Here are few leftover items from Wednesday:
- The 15 seconds. Make up your own joke, and most everyone already has.
- Poor Vincent Tatum. Pitino’s personal assistant/designated driver located himself on the other side of a brick wall at Porcini’s while his boss and Sypher were together that night in an otherwise empty restaurant of July 31, 2008. Tatum waited for an hour, he testified, before hearing Pitino leave. Then he waited another hour to see if Pitino was coming back, before he, too, finally left.
- At the end of the day, Pitino stood up in the witness box, waiting to be told he could leave. As he stood there, Karen Sypher rose from her spot at the defense table and stood staring at the U of L coach. Pitino never looked her way. When Rick finally got the OK he could leave, he left down the center aisle of the courtroom, as the gallery was filing out. Sypher’s eyes followed the Louisville coach all the way out the door.
- This morning, anyway, Bill Rambicure may be the most famous attorney in Lexington. He is the legal counsel that convinced Pitino to take the alleged extortion attempt to the authorities.

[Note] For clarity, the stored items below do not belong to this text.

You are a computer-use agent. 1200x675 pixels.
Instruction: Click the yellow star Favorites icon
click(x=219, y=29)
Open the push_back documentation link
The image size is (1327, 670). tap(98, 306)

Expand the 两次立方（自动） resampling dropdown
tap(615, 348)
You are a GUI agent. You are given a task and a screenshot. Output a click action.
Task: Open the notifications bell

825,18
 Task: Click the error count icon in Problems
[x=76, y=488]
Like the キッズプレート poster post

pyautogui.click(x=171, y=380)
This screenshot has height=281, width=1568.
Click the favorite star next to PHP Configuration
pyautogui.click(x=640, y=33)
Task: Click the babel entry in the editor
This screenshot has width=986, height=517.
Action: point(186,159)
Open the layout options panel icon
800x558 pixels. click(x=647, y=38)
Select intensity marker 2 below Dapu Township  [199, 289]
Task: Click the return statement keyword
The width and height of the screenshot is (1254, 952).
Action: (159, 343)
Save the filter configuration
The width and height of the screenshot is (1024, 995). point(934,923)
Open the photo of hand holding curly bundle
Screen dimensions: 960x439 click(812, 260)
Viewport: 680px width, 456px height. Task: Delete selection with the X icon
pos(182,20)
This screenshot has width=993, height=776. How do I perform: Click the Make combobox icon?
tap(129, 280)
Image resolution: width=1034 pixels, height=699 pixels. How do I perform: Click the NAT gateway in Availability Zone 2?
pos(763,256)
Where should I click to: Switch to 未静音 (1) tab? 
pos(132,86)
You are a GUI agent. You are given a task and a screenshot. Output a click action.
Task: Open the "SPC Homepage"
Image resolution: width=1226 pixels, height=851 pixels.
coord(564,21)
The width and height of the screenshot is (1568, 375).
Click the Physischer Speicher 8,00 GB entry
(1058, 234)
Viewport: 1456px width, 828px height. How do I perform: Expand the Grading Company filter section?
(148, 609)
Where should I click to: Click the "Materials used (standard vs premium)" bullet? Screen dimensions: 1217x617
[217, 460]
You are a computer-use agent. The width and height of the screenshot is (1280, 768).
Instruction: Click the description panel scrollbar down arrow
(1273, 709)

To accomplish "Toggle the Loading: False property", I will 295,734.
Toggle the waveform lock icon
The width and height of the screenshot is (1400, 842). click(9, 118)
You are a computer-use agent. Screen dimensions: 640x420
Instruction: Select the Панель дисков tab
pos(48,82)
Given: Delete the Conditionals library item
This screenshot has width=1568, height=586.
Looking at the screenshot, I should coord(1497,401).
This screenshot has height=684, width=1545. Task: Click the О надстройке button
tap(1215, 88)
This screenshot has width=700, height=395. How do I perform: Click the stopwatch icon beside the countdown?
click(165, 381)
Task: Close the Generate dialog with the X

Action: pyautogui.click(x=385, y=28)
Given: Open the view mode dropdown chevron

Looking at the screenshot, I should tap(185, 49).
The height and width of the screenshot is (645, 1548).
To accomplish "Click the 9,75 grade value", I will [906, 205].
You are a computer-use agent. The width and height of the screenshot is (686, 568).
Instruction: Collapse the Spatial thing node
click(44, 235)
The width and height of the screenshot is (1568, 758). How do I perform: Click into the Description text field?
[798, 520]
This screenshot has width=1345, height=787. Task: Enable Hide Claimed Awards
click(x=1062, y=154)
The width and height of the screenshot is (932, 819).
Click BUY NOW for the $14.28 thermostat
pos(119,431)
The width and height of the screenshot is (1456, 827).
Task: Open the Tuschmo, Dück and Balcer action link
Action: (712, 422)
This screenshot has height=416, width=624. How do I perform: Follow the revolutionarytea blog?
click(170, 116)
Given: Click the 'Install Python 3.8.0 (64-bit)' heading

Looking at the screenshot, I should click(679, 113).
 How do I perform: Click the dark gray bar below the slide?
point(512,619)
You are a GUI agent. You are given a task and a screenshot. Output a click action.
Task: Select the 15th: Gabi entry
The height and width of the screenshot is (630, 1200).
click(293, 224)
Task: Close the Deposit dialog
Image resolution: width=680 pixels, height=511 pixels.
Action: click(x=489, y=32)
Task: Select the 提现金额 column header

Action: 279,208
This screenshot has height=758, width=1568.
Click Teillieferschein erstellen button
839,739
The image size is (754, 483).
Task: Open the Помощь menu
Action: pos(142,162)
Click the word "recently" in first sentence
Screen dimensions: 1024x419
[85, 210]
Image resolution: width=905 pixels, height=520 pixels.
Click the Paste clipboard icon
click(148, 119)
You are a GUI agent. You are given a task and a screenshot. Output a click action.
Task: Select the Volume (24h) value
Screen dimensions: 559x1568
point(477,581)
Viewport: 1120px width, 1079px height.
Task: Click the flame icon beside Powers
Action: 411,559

- This morning’s cross-examination promises to be much more tense, and more entertaining than Wednesday, when the U of L coach received friendly questions from U.S. assistant district attorney Marisa Ford. Sypher’s attorney, Jim Earhart, is tall, with a bald head, and a direct manner. No doubt, he’d love to get Pitino hot under the collar.
- When talking about U of L basketball, Pitino couldn’t help but fall into old habits. He told the jury that every team starts with the dream of making the NCAA Tournament. It was as if he was in a recruit’s living room making a sales pitch. He continually called the Big East arguably the most difficult conference in college basketball. He clamed the team’s game at West Virginia that year, the day after he received a hand-delivered note outlining Sypher’s demands, was the toughest road environment any of his teams had ever played in.

Another episode of “As the Stomach Turns”.